Jewish World Review March 6, 2003/ 2 Adar II, 5763
A secular cathedral for Ground Zero
Not since the Vietnam War memorial was described as a black hole in the ground has so much controversy been ventilated over a design subject to the crosscurrents of politics, economics, aesthetics and competing concepts of imagination and memory. The costs of culture and cultural cantankerousness can be high.
If architecture is "frozen music," as Goethe described it, the early concepts of rebuilding the World Trade Center were dissonant chords in the babble of the towers. Rather than music as the food of love and memory, these designs were merely fast food, without the plebian simplicity of McDonald's golden arches.
The designs suffered from a gluttonous desire to replace nearly all of the 11 million square feet of lost commercial space. The Lower Manhattan Development Corp., which oversaw the first design competition for the Port Authority of New York and New Jersey, didn't even reflect good business, ignoring the neighbors with a cold tribute to tragedy.
In the anguish of destruction, many thought the twin towers should be rebuilt as tall as the original structures in defiance of al-Qaida. The folly of that idea was captured in a cartoon of the new structure with a bull's eye painted on the top floors. Ironically, the controversy echoed the dispute over the original twin towers as first devised by Nelson and David Rockefeller. Those who opposed them then lost, big. This time those who wanted to replace them lost, big.
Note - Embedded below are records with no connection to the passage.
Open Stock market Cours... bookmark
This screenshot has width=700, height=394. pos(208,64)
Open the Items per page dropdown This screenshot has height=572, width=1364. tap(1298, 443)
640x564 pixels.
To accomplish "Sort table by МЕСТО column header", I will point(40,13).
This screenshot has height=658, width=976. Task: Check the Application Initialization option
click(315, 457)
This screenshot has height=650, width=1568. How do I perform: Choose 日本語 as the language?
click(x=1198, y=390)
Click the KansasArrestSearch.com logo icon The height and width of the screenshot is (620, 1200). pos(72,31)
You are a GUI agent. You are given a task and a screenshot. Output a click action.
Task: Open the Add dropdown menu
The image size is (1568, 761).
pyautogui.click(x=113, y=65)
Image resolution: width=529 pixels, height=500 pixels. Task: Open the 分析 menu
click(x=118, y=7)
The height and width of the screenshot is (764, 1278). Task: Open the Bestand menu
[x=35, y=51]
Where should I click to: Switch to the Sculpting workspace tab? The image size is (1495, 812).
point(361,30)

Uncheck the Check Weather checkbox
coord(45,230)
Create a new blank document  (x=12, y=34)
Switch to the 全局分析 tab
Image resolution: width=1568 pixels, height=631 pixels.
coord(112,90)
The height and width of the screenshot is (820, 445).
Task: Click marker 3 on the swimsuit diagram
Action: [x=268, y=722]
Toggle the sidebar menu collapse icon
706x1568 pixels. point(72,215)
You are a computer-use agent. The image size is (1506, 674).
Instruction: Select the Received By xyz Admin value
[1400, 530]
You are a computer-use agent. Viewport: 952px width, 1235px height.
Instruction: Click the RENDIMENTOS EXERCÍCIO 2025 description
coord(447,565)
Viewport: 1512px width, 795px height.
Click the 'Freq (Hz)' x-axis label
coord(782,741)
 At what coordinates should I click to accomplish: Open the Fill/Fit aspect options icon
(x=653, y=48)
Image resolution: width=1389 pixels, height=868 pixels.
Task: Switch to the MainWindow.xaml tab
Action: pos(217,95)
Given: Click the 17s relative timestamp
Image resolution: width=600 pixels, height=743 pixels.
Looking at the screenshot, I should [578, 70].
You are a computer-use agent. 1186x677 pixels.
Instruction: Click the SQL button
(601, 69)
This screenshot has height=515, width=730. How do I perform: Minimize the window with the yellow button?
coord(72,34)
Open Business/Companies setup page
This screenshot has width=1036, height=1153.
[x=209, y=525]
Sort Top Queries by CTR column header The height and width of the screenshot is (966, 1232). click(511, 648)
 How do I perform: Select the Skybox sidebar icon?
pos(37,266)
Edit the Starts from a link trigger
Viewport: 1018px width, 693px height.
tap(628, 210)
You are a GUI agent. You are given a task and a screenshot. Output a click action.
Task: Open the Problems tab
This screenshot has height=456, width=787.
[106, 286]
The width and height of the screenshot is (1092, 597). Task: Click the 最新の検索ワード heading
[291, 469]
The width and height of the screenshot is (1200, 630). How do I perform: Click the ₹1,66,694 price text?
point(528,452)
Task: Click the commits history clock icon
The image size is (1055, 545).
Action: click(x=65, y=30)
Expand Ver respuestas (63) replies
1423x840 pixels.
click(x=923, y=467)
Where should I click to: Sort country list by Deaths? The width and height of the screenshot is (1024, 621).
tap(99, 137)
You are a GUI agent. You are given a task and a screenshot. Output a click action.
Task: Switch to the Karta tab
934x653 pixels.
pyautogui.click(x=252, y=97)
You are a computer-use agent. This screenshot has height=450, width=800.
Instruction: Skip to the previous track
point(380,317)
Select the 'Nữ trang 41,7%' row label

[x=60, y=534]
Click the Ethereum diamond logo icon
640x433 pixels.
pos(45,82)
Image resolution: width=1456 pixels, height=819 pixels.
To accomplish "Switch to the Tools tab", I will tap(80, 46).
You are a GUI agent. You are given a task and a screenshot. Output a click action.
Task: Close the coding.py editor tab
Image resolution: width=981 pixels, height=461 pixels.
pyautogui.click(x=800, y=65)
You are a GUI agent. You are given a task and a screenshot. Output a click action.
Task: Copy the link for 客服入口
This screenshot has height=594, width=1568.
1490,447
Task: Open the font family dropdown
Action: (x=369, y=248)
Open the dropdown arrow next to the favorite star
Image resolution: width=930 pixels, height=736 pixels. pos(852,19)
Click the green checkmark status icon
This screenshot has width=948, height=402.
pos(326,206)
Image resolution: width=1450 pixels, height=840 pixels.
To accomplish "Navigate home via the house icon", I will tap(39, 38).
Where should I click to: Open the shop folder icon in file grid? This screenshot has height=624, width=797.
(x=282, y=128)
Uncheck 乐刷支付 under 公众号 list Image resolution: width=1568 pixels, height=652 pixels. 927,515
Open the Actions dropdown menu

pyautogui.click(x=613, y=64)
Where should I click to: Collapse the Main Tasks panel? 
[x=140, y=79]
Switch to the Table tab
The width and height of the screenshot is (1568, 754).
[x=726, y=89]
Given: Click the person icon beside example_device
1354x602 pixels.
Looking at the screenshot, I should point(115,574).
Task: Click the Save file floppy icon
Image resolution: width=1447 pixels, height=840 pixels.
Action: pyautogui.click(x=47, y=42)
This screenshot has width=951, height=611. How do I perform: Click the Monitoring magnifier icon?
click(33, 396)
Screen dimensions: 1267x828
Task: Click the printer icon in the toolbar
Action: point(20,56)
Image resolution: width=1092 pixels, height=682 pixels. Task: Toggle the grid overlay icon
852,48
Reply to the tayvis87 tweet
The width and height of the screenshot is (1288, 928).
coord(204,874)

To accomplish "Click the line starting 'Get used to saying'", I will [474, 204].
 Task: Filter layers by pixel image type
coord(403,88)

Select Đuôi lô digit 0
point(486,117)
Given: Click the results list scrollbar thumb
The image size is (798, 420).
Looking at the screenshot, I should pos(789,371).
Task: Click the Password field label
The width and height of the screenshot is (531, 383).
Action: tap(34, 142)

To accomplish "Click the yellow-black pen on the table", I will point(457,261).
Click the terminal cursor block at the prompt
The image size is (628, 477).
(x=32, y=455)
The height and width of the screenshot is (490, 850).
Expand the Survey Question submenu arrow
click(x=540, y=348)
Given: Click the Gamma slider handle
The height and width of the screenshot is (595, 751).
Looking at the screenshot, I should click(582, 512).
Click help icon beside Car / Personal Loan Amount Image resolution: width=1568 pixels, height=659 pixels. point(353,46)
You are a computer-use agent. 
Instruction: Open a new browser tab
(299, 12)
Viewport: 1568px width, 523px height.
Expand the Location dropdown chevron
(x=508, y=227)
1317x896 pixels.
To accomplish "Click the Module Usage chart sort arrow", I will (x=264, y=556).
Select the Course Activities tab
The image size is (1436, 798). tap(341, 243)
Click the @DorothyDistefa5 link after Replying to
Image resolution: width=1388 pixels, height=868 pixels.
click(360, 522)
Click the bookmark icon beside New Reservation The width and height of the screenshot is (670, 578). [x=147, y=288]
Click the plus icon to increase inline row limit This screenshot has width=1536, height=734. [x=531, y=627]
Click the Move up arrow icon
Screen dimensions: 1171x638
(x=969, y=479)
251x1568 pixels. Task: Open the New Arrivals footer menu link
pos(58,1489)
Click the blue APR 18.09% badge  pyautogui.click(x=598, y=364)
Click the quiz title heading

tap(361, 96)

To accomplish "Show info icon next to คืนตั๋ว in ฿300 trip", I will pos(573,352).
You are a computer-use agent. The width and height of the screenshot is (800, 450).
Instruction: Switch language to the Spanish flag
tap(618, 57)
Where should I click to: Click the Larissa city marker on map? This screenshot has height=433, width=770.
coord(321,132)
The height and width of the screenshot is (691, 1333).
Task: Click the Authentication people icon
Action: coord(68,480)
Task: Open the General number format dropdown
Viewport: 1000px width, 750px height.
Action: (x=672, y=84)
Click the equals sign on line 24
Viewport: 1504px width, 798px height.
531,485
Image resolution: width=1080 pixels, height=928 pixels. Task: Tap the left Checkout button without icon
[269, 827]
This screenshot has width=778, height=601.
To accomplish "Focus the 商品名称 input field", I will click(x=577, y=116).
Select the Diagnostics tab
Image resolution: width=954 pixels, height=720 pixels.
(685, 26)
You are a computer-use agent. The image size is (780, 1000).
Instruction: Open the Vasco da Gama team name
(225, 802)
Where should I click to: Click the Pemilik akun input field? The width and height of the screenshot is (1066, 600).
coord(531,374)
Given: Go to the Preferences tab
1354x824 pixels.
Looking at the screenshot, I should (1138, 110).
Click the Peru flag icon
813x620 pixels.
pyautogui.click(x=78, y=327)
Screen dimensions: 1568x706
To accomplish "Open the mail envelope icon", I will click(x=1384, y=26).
The winning design attempts to redeem past mistakes by meshing commerce with compassion, linking an appreciation for emotional and material loss with a concern for both market and mourners, renewing both space and spirit. In fact, the controversies over what to rebuild on Ground Zero have actually been good for all of us. Even if we don't want to live in New York, most of us want to visit New York, or like knowing it's there in all its muscular glory. The design competition focused the response to the terrorists.
Separation of church and state was written into our Constitution, but we're among the most religious of people, as public-opinion polls continue to show, so it's fitting that the Libeskind design asserts itself like a secular cathedral, testifying to the unconquerable human spirit. The Parthenon was borne similarly 2,500 years ago. Athens had just been defeated by the Persians, who invaded and burned the wooden buildings on the acropolis.
The Greeks debated endlessly whether to rebuild on the site. Many wanted the charred wood to remain as blackened memories, reminders of what the Persians had tried and failed to accomplish. Many Athenians argued that marble buildings were too expensive, that the grandeur of the Parthenon would make it easy to forget that the Persians had tried to destroy their liberties, too.
The architects and sculptors were viciously attacked, and corruption and factional disputes almost ended the enterprise. But Pericles prevailed with his argument that the monuments would celebrate the future while not forgetting the past. The vulgarians lost and the Acropolis reflected the triumph of memory. ("There are no pink flamingos on the acropolis," a favorite professor of mine said in a lecture on Greek architecture.)
Daniel Libeskind's design can't be compared to the Parthenon, nor is it clear that his vision will ultimately triumph over the push and pull of politics or the arguments over aesthetics. New York invented contentiousness, after all. But the feisty architect has shown himself to be up to the task, variously described as a " charismatic salesman," a "bare-knuckled bruiser from the Bronx" (where he grew up) and "a Jewish cowboy born from Poland" (where he was born).
He wears ostrich boots, black suits and dark glasses and waxes schmaltzy as he describes himself, the son of Holocaust survivors, arriving in America on the S.S. Constitution at the age of 12 and glimpsing the Statue of Liberty for the first time.
When Gov. George Pataki announced the winning design, he noted that Libeskind had won it after 15 months of debate among public officials, families in mourning, civic and urban groups. Ultimately, he said, the architect was able to create "an inspiring symbol that will reach into the sky and that will let the world know that the terrorists have failed."
This isn't Periclean Athens. Ground Zero isn't the Acropolis. But it ain't bad.